Entries for locating words and elements:
>>>
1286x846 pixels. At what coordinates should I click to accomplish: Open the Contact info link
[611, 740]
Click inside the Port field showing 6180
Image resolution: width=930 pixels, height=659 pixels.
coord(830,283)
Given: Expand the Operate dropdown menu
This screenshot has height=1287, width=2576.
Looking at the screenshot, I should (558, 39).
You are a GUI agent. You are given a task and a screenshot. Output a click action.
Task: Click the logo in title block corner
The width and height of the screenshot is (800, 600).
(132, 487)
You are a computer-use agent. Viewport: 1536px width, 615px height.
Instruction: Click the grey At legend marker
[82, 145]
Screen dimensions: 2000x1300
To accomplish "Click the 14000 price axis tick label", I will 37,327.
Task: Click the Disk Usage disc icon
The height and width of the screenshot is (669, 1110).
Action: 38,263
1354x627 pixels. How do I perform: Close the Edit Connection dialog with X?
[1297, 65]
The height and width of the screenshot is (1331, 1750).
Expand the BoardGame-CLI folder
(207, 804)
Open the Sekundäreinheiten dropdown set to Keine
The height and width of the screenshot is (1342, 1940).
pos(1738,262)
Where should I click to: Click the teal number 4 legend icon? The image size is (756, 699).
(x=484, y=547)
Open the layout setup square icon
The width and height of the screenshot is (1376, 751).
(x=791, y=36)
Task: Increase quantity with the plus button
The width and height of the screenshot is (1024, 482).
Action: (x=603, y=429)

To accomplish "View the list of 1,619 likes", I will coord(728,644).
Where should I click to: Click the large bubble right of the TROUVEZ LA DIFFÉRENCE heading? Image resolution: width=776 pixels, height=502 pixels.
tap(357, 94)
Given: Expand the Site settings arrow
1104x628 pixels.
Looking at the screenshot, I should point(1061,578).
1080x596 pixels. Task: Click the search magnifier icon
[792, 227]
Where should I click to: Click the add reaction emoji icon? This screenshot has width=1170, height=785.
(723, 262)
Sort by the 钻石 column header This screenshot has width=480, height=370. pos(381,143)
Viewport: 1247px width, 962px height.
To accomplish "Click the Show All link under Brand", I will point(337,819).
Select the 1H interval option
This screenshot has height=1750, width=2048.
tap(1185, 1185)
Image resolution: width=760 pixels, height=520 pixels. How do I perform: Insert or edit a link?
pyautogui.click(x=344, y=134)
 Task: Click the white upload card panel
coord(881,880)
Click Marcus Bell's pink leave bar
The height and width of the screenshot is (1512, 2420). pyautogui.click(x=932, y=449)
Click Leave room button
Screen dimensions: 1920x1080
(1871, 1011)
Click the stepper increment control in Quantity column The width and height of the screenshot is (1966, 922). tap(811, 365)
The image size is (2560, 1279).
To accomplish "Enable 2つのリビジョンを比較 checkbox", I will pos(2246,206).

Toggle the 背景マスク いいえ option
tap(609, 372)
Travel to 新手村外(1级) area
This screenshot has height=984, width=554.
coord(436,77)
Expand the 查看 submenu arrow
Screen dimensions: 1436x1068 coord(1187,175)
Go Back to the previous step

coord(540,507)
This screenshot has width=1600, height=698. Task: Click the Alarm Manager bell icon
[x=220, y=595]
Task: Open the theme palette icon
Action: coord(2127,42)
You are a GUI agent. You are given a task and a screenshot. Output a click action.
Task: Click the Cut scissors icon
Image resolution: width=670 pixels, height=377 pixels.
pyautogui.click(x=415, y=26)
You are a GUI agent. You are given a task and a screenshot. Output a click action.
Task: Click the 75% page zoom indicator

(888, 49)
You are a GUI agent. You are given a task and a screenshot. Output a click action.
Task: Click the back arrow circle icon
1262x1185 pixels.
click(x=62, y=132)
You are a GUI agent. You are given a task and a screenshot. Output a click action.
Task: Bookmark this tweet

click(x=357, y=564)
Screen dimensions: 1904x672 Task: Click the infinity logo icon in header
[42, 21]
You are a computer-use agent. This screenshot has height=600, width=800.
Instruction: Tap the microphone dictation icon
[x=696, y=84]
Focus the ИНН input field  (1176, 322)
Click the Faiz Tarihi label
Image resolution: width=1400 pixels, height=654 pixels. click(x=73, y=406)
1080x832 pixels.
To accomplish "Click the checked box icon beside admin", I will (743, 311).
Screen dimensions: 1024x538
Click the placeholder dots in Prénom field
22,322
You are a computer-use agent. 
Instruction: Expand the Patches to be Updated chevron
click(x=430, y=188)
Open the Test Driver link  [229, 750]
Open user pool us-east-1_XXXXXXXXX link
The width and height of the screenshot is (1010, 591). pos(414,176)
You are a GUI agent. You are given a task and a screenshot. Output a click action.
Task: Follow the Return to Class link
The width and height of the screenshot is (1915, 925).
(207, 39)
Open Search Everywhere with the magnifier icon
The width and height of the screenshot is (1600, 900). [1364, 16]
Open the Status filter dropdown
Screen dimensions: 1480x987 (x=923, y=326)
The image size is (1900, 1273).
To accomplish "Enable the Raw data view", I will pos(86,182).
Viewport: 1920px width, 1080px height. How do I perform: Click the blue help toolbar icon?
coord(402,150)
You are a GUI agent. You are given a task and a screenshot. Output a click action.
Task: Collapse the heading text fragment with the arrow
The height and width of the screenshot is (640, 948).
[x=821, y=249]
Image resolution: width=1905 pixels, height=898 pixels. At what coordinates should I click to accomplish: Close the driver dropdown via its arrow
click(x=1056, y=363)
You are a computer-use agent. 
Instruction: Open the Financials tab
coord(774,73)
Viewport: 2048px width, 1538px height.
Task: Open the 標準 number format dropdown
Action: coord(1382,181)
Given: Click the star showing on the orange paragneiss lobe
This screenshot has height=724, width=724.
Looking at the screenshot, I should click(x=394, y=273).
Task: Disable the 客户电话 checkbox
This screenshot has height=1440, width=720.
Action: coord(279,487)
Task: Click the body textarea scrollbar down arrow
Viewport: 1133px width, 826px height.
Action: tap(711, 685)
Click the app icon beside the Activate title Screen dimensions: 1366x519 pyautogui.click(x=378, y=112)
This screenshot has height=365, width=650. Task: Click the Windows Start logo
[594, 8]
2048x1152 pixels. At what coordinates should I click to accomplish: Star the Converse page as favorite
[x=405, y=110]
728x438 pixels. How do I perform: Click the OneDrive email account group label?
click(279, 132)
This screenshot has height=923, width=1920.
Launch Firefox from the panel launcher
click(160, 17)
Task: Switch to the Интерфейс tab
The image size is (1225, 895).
<<<
# [Exercise prompt]
Arrange these lines as a numbered list, omitting any blank lines.

# [Exercise solution]
1. 1286x846 pixels. At what coordinates should I click to accomplish: Open the Contact info link
2. [611, 740]
3. Click inside the Port field showing 6180
4. Image resolution: width=930 pixels, height=659 pixels.
5. coord(830,283)
6. Given: Expand the Operate dropdown menu
7. This screenshot has height=1287, width=2576.
8. Looking at the screenshot, I should (558, 39).
9. You are a GUI agent. You are given a task and a screenshot. Output a click action.
10. Task: Click the logo in title block corner
11. The width and height of the screenshot is (800, 600).
12. (132, 487)
13. You are a computer-use agent. Viewport: 1536px width, 615px height.
14. Instruction: Click the grey At legend marker
15. [82, 145]
16. Screen dimensions: 2000x1300
17. To accomplish "Click the 14000 price axis tick label", I will 37,327.
18. Task: Click the Disk Usage disc icon
19. The height and width of the screenshot is (669, 1110).
20. Action: 38,263
21. 1354x627 pixels. How do I perform: Close the Edit Connection dialog with X?
22. [1297, 65]
23. The height and width of the screenshot is (1331, 1750).
24. Expand the BoardGame-CLI folder
25. (207, 804)
26. Open the Sekundäreinheiten dropdown set to Keine
27. The height and width of the screenshot is (1342, 1940).
28. pos(1738,262)
29. Where should I click to: Click the teal number 4 legend icon? The image size is (756, 699).
30. (x=484, y=547)
31. Open the layout setup square icon
32. The width and height of the screenshot is (1376, 751).
33. (x=791, y=36)
34. Task: Increase quantity with the plus button
35. The width and height of the screenshot is (1024, 482).
36. Action: (x=603, y=429)
37. To accomplish "View the list of 1,619 likes", I will coord(728,644).
38. Where should I click to: Click the large bubble right of the TROUVEZ LA DIFFÉRENCE heading? Image resolution: width=776 pixels, height=502 pixels.
39. tap(357, 94)
40. Given: Expand the Site settings arrow
41. 1104x628 pixels.
42. Looking at the screenshot, I should point(1061,578).
43. 1080x596 pixels. Task: Click the search magnifier icon
44. [792, 227]
45. Where should I click to: Click the add reaction emoji icon? This screenshot has width=1170, height=785.
46. (723, 262)
47. Sort by the 钻石 column header This screenshot has width=480, height=370. pos(381,143)
48. Viewport: 1247px width, 962px height.
49. To accomplish "Click the Show All link under Brand", I will point(337,819).
50. Select the 1H interval option
51. This screenshot has height=1750, width=2048.
52. tap(1185, 1185)
53. Image resolution: width=760 pixels, height=520 pixels. How do I perform: Insert or edit a link?
54. pyautogui.click(x=344, y=134)
55.  Task: Click the white upload card panel
56. coord(881,880)
57. Click Marcus Bell's pink leave bar
58. The height and width of the screenshot is (1512, 2420). pyautogui.click(x=932, y=449)
59. Click Leave room button
60. Screen dimensions: 1920x1080
61. (1871, 1011)
62. Click the stepper increment control in Quantity column The width and height of the screenshot is (1966, 922). tap(811, 365)
63. The image size is (2560, 1279).
64. To accomplish "Enable 2つのリビジョンを比較 checkbox", I will pos(2246,206).
65. Toggle the 背景マスク いいえ option
66. tap(609, 372)
67. Travel to 新手村外(1级) area
68. This screenshot has height=984, width=554.
69. coord(436,77)
70. Expand the 查看 submenu arrow
71. Screen dimensions: 1436x1068 coord(1187,175)
72. Go Back to the previous step
73. coord(540,507)
74. This screenshot has width=1600, height=698. Task: Click the Alarm Manager bell icon
75. [x=220, y=595]
76. Task: Open the theme palette icon
77. Action: coord(2127,42)
78. You are a GUI agent. You are given a task and a screenshot. Output a click action.
79. Task: Click the Cut scissors icon
80. Image resolution: width=670 pixels, height=377 pixels.
81. pyautogui.click(x=415, y=26)
82. You are a GUI agent. You are given a task and a screenshot. Output a click action.
83. Task: Click the 75% page zoom indicator
84. (888, 49)
85. You are a GUI agent. You are given a task and a screenshot. Output a click action.
86. Task: Click the back arrow circle icon
87. 1262x1185 pixels.
88. click(x=62, y=132)
89. You are a GUI agent. You are given a task and a screenshot. Output a click action.
90. Task: Bookmark this tweet
91. click(x=357, y=564)
92. Screen dimensions: 1904x672 Task: Click the infinity logo icon in header
93. [42, 21]
94. You are a computer-use agent. This screenshot has height=600, width=800.
95. Instruction: Tap the microphone dictation icon
96. [x=696, y=84]
97. Focus the ИНН input field  (1176, 322)
98. Click the Faiz Tarihi label
99. Image resolution: width=1400 pixels, height=654 pixels. click(x=73, y=406)
100. 1080x832 pixels.
101. To accomplish "Click the checked box icon beside admin", I will (743, 311).
102. Screen dimensions: 1024x538
103. Click the placeholder dots in Prénom field
104. 22,322
105. You are a computer-use agent. 
106. Instruction: Expand the Patches to be Updated chevron
107. click(x=430, y=188)
108. Open the Test Driver link  [229, 750]
109. Open user pool us-east-1_XXXXXXXXX link
110. The width and height of the screenshot is (1010, 591). pos(414,176)
111. You are a GUI agent. You are given a task and a screenshot. Output a click action.
112. Task: Follow the Return to Class link
113. The width and height of the screenshot is (1915, 925).
114. (207, 39)
115. Open Search Everywhere with the magnifier icon
116. The width and height of the screenshot is (1600, 900). [1364, 16]
117. Open the Status filter dropdown
118. Screen dimensions: 1480x987 (x=923, y=326)
119. The image size is (1900, 1273).
120. To accomplish "Enable the Raw data view", I will pos(86,182).
121. Viewport: 1920px width, 1080px height. How do I perform: Click the blue help toolbar icon?
122. coord(402,150)
123. You are a GUI agent. You are given a task and a screenshot. Output a click action.
124. Task: Collapse the heading text fragment with the arrow
125. The height and width of the screenshot is (640, 948).
126. [x=821, y=249]
127. Image resolution: width=1905 pixels, height=898 pixels. At what coordinates should I click to accomplish: Close the driver dropdown via its arrow
128. click(x=1056, y=363)
129. You are a computer-use agent. 
130. Instruction: Open the Financials tab
131. coord(774,73)
132. Viewport: 2048px width, 1538px height.
133. Task: Open the 標準 number format dropdown
134. Action: coord(1382,181)
135. Given: Click the star showing on the orange paragneiss lobe
136. This screenshot has height=724, width=724.
137. Looking at the screenshot, I should click(x=394, y=273).
138. Task: Disable the 客户电话 checkbox
139. This screenshot has height=1440, width=720.
140. Action: coord(279,487)
141. Task: Click the body textarea scrollbar down arrow
142. Viewport: 1133px width, 826px height.
143. Action: tap(711, 685)
144. Click the app icon beside the Activate title Screen dimensions: 1366x519 pyautogui.click(x=378, y=112)
145. This screenshot has height=365, width=650. Task: Click the Windows Start logo
146. [594, 8]
147. 2048x1152 pixels. At what coordinates should I click to accomplish: Star the Converse page as favorite
148. [x=405, y=110]
149. 728x438 pixels. How do I perform: Click the OneDrive email account group label?
150. click(279, 132)
151. This screenshot has height=923, width=1920.
152. Launch Firefox from the panel launcher
153. click(160, 17)
154. Task: Switch to the Интерфейс tab
155. The image size is (1225, 895).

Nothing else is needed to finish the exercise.